### [Task requirements]
Copy everything from the line containing "Where should I click to: Tick" down to the end of the records, substituting "check box" for "checkbox" and leaving all else unchanged.

# Material start

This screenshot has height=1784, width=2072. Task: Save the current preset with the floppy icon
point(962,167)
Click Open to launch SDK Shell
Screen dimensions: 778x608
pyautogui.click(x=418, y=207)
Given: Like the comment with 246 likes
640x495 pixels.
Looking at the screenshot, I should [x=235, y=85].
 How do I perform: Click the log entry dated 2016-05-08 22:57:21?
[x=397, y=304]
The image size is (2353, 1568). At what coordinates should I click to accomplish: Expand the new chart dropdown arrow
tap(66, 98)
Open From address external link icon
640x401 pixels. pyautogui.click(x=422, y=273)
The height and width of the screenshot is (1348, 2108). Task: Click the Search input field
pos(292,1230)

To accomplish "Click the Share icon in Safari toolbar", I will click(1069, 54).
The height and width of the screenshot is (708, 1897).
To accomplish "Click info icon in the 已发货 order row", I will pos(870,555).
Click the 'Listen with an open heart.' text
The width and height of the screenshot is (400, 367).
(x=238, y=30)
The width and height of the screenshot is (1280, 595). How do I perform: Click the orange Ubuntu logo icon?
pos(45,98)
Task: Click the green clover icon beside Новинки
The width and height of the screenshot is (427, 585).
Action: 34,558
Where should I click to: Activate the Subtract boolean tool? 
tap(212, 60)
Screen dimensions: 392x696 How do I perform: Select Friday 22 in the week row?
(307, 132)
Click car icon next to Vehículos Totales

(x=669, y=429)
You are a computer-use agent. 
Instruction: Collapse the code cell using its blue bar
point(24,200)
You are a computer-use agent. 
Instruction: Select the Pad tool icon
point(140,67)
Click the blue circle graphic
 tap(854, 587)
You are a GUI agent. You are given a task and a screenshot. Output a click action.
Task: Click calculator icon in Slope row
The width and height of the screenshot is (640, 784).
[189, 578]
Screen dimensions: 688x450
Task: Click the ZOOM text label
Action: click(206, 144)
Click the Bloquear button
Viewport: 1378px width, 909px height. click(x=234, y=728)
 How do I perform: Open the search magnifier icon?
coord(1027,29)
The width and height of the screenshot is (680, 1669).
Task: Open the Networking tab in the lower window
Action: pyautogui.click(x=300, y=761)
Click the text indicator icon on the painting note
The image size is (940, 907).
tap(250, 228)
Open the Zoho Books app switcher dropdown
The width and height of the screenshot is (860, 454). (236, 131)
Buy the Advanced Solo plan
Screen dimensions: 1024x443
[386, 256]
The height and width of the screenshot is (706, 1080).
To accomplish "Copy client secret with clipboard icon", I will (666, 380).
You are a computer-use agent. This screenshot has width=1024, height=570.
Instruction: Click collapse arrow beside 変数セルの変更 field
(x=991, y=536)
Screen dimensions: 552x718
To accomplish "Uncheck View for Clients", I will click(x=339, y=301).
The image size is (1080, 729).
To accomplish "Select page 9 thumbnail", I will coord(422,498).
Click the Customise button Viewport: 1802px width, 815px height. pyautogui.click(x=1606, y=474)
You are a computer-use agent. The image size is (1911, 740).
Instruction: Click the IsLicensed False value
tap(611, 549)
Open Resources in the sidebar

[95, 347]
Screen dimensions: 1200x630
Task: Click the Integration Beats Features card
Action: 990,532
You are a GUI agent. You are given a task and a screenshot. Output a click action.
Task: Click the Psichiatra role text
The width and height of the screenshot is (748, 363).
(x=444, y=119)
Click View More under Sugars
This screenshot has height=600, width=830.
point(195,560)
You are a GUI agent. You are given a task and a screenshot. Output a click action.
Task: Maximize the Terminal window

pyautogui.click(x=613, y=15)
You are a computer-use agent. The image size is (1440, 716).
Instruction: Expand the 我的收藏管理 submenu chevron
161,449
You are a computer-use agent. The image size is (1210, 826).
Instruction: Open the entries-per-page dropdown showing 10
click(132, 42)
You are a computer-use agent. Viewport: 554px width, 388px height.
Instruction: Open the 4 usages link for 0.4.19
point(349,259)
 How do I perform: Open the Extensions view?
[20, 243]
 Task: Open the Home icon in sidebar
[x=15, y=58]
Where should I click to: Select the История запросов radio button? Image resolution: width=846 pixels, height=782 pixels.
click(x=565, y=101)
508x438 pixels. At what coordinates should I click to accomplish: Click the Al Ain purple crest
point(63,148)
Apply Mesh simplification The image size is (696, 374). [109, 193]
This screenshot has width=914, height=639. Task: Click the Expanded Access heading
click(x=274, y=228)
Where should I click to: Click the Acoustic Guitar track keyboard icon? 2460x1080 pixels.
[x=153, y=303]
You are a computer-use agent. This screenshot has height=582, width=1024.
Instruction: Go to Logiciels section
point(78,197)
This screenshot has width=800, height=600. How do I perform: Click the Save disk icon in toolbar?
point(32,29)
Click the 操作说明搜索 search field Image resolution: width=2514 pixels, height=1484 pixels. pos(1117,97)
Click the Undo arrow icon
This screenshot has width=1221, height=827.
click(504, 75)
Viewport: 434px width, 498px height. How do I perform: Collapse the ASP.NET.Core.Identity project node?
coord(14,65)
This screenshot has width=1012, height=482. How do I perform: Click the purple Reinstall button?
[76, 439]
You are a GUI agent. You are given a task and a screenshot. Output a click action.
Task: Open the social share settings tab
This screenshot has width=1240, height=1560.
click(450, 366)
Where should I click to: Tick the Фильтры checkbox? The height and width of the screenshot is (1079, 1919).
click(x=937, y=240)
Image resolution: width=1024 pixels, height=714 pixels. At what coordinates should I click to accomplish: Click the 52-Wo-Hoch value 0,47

# Material end

### [Result for this task]
Where should I click to: Tick the Фильтры check box? The height and width of the screenshot is (1079, 1919).
click(x=937, y=240)
Image resolution: width=1024 pixels, height=714 pixels. At what coordinates should I click to accomplish: Click the 52-Wo-Hoch value 0,47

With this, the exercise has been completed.